Enter the world of the Junkyard, where rival tribes fight an endless war-vying for supremacy and the right to ascend to Nirvana. Changed forever by a mysterious light, Serph and his comrades now have the power to change into powerful demons... but with that power comes a price - an insatiable hunger to devour their enemies!

Genre: RPG
Publisher: Atlus
Developer: Atlus
Release Date: April 5, 2005

Pre-order 'SHIN MEGAMI TENSEI: Digital Devil Saga': PlayStation 2

It is almost here: Digital Devil Saga, a fresh take on the long-running Shin Megami Tensei series. While last year's Shin Megami Tensei: Nocturne was a full-fledged MegaTen (the affectionate Japanese shorthand for the Shin Megami games) game, Digital Devil Saga is a new direction for the series, putting it up along with the likes of other spin-offs that have seen release over the years: Persona (Playstation), Maken-X (Dreamcast), Revelations: Demon Slayer (Gameboy), Demi Kids (Gameboy Advance). Like each of these releases, Digital Devil Saga separates itself from the main series by taking on a different angle - or, more accurately, a different scope.

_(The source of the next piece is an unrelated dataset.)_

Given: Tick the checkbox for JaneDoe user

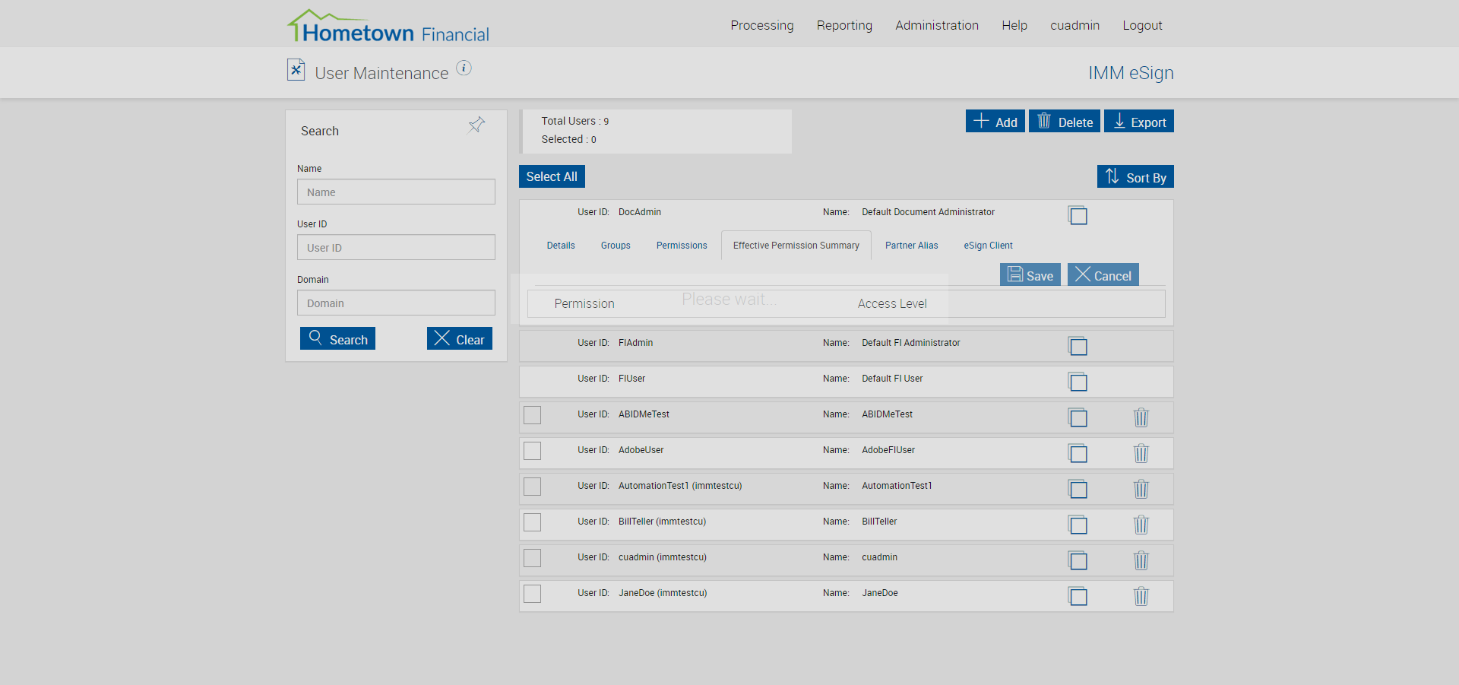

Usually, one would expect a spin-off to have lesser production values than the main series. Digital Devil Saga smashes all pre/misconceptions as to what it is supposed to be. In fact, the game might not exist at all, having no place being released so close to Nocturne, if not for the money involved in its creation. After spending some hours with the game, this has been made very clear.

MegaTen games normally focus on collecting and perfecting teams of demons. Digital Devil Saga, on the other hand, is more about storytelling than anything else. Long, involved, artistically impressive cutscenes serve as the bond that keeps this game together and sticks it in a very distinct place within the Shin Megami franchise; at least, distinct when paired up with any release from the rogue's gallery of games released so far. Digital Devil Saga is more your usual big-budget RPG than any MegaTen game before it, which is clearly why it is not being billed as a part of the main series.

The only real anomaly one might notice when taking a look at Digital Devil Saga is one that permeates the whole game, separating it from even the most well-funded of its peers, including Final Fantasy X: Quality voice acting. Even Grandia II, which was consistently praised for its uncommonly good voice actors, cannot compare to what we've heard in Digital Devil Saga so far. That's right, an Atlus-published RPG – meaning, a game without the words "metal," "gear," and "solid" in its title – will be coming out soon that doesn't rouse flashbacks of famous videogame quips such as: "You were almost a Jill sandwich!" and the terribly contrived squelches of the Final Fantasy crowd once voices were introduced to that series.

Digital Devil Saga actually avoids most of the cheesiness normally considered inherent in both the genre and the Shin Megami series by combining a cult-infused narrative – the watermark of sorts for the MegaTen games – and a new, slick preference for more colorful and anime-like visual presentation. For fans of the series, these changes might not be for the best. After all, much of the critical praise for Nocturne was for its alternative appeal.

Digital Devil Saga rejects the "feel" of Nocturne in many ways, from the change in color palette to the de-emphasis on demon collecting. So what is there for MegaTen freaks to like? The one part of the Shin Megami formula that we can only hope will never change: Tough-as-nails dungeons from start to finish. Even the biggest MegaTen purist cannot deny that, no matter how many changes are present, Digital Devil Saga is undeniably a Shin Megami game, especially once you get your hands a little dirty.

Similarities and differences aside, Digital Devil Saga looks and plays like a napoleonistic re-envisioning of Nocturne. As bad as that may sound, it is more of a necessary progression: Digital Devil Saga may be the game that finally propels the series into the eyes of the West. If it's not this one, it will be very unlikely to ever happen.